There are many causes of dog bites. While most people just assume a biting dog is mean, bites out of pure meanness are rare. The biggest reason a dog will bite is out of fear. Biting is the instinctive way to keep predators at bay and stay safe. Dog bites are not only scary, but are painful and can cause infections and other complications. In my time as a dog trainer, I have learned that there are several ways you can avoid a dog bite. Following these tips will keep you and your family safe in the face of any dog.
Clear the Approach With the Owner
Some dogs are just biters. All dogs can be unpredictable. NEVER pet a dog until you clear it first with the owner. If a dog is very protective of its family, there’s no use trying to make friends at first. Just steer clear. The owner should let you know if it’s safe to approach.
Never run up quickly on a dog, whether it’s a dog you have known for a while, or are just meeting.
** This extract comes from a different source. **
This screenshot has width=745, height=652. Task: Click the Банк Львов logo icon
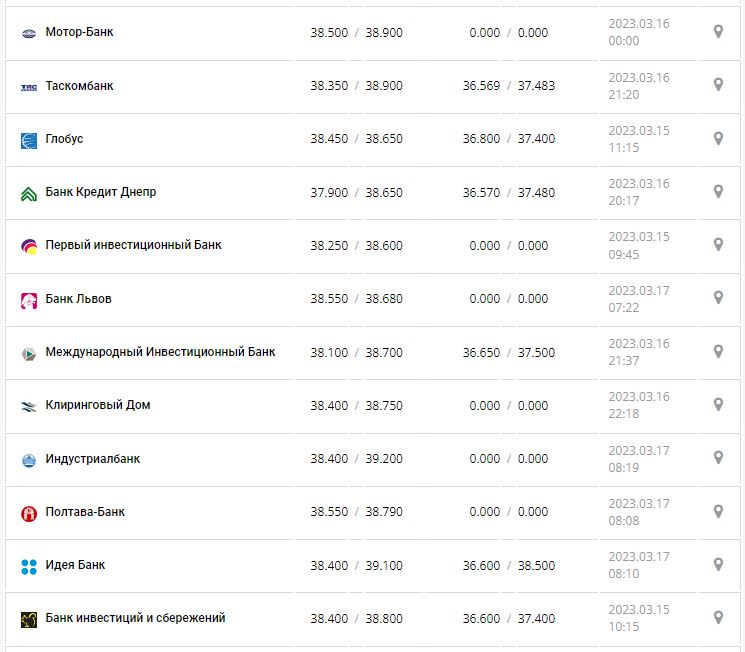29,300
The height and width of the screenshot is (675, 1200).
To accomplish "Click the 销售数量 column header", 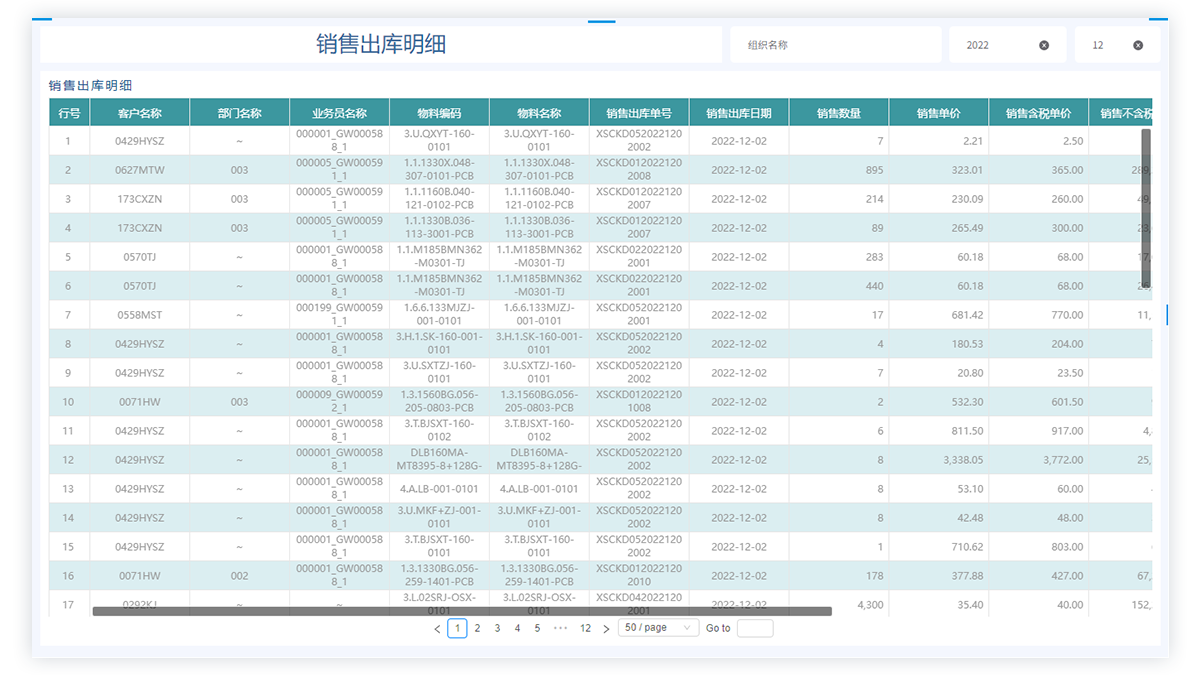I will point(839,113).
Approach calmly, with a low, quiet voice and soft, relaxed body posture. This will let the dog know that you are not a predator.
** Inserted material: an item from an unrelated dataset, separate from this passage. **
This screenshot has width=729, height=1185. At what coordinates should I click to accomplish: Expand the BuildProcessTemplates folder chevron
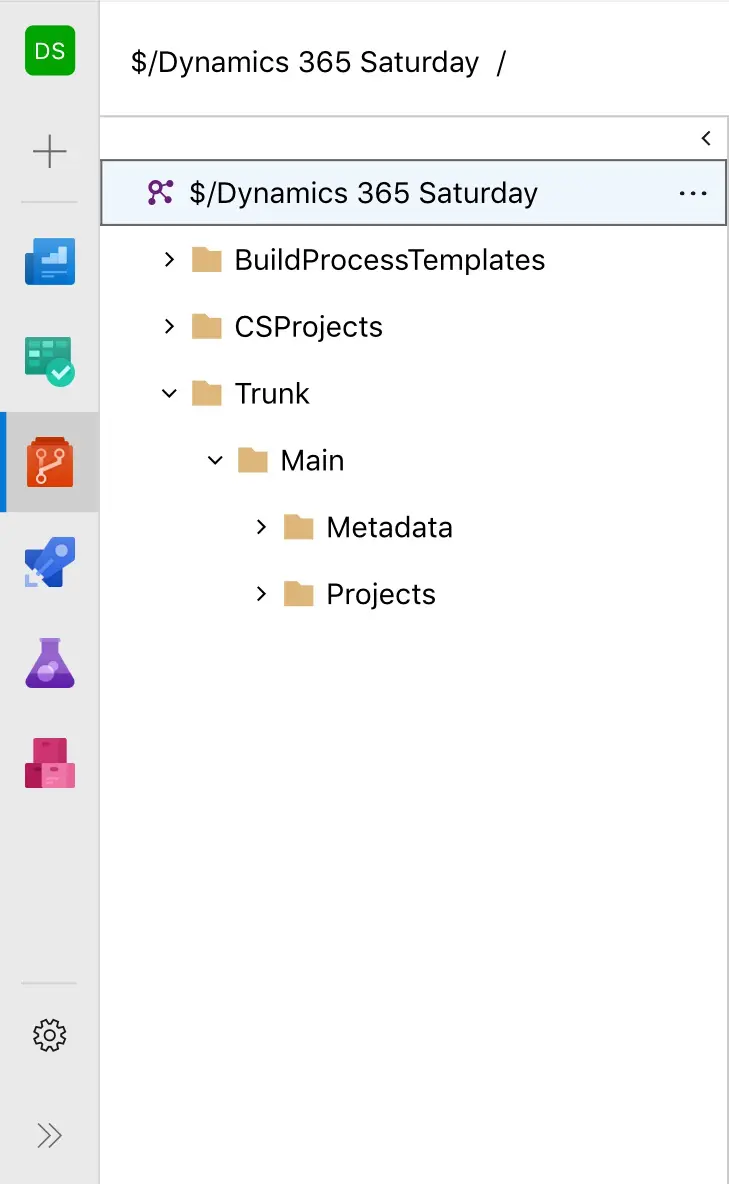[x=169, y=260]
Address the dog with a low, quiet voice. Use their name if you know it. Say hello, and reassure them that you are a friend, and are not out to hurt them. I am an avid bike rider and pleasure walker, and have had many angry dogs come at me and nip at my ankles. I stop what I am doing and try to make friends. A kind word and gentle voice is usually enough to get them to let me pet them and stop being scared.
Hold Out Your Hand
Many of my clients say “Hold out my hand? That’s an invitation to bite me!” Not really. When you hold out your hand, it gives the animal a chance to smell you and get to know you. Dogs communicate largely with their nose. Never rush your hand to a dog’s head to pet them – that is seen as a sign of predatory aggression. Give the dog a moment to sniff your “human calling card” and get accustomed to your smell. He should then open up to you.
Remove Yourself from the Situation
If the above tips fail and the dog still wants to taste your leg, remove yourself from the situation. Leave the area, or have the dog’s owner secure the dog. Sometimes, no matter what you do, a dog is not going to want to be friends. Read the dog’s body language and be aware of how he’s feeling before you try to force your friendship upon him.